*Quoted text*:
Indexer problem and old libraries
When the full text indexer tries to process a single handle it gives a class not found exception
The plan
1) Locate a handle that with less than a Meg in size that has not ben indexed. Confirm this by directly checking the postgres DB.
2) Find the files in the library that have changed between now and Wed, 18 Feb 2009 (files pulled from the last commit to the odin system).
3) Run the indexer with current library files ... expect failure.
4) Replace the library files with the old values and run the indexer ... anticipate success.
Results:
1) Handle that has not been indexed
Handle 608 has not been indexed.Handle Name Bytes
608 | 200615.pdf | 842375
If this had been indexed the query below should yield a *.pdf.txt file.
select handle.handle, bitstream.name, bitstream.size_bytes from
handle,item2bundle,bitstream,bundle2bitstream where handle.resource_id = item2bundle.item_id and
handle.resource_type_id=2 and item2bundle.bundle_id=bundle2bitstream.bundle_id and
bundle2bitstream.bitstream_id = bitstream.bitstream_id and handle = 608;
However we get
handle | name | size_bytes --------+------------+------------
608 | 200615.pdf | 842375
(1 row)

*Written exercise 1*:
According to the indexer notes, what error does the full text indexer give when it tries to process a single handle?

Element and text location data
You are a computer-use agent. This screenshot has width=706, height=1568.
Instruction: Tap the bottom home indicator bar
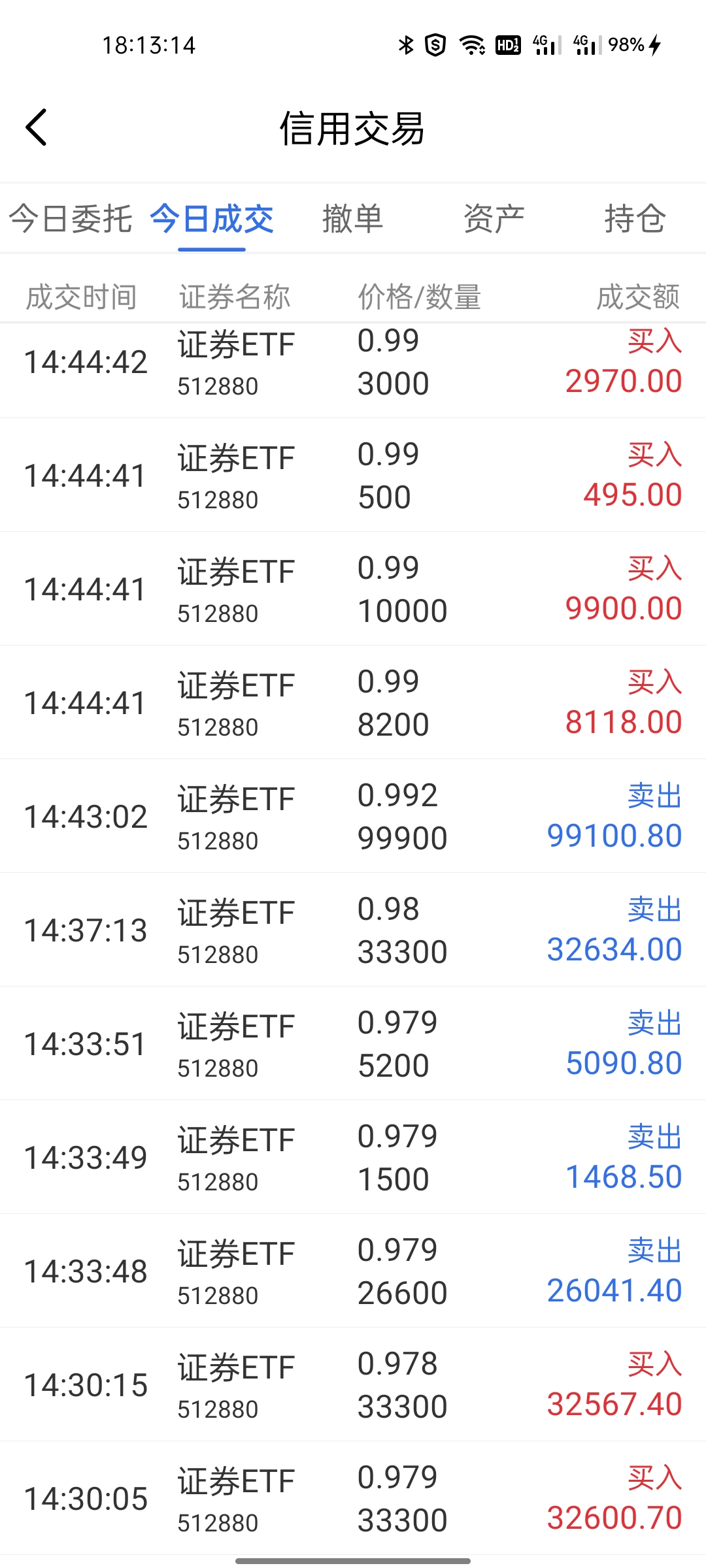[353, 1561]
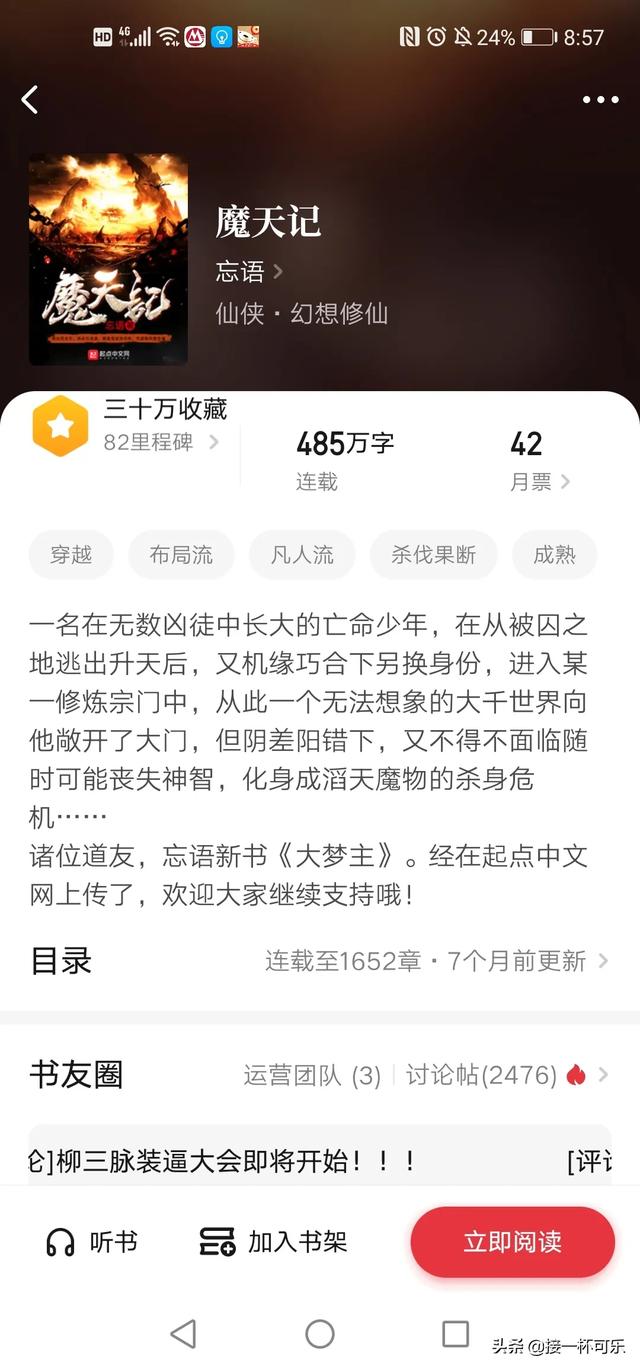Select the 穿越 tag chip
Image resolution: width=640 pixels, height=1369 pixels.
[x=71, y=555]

*Written exercise 2*:
Rewrite the entries above with "screenshot" changed to "screen capture" and everything else left as is, omitting the pictures.

*Exercise result 1*:
A class not found exception.

*Exercise result 2*:
You are a computer-use agent. This screen capture has width=706, height=1568.
Instruction: Tap the bottom home indicator bar
[353, 1561]
Select the 穿越 tag chip
Image resolution: width=640 pixels, height=1369 pixels.
[x=71, y=555]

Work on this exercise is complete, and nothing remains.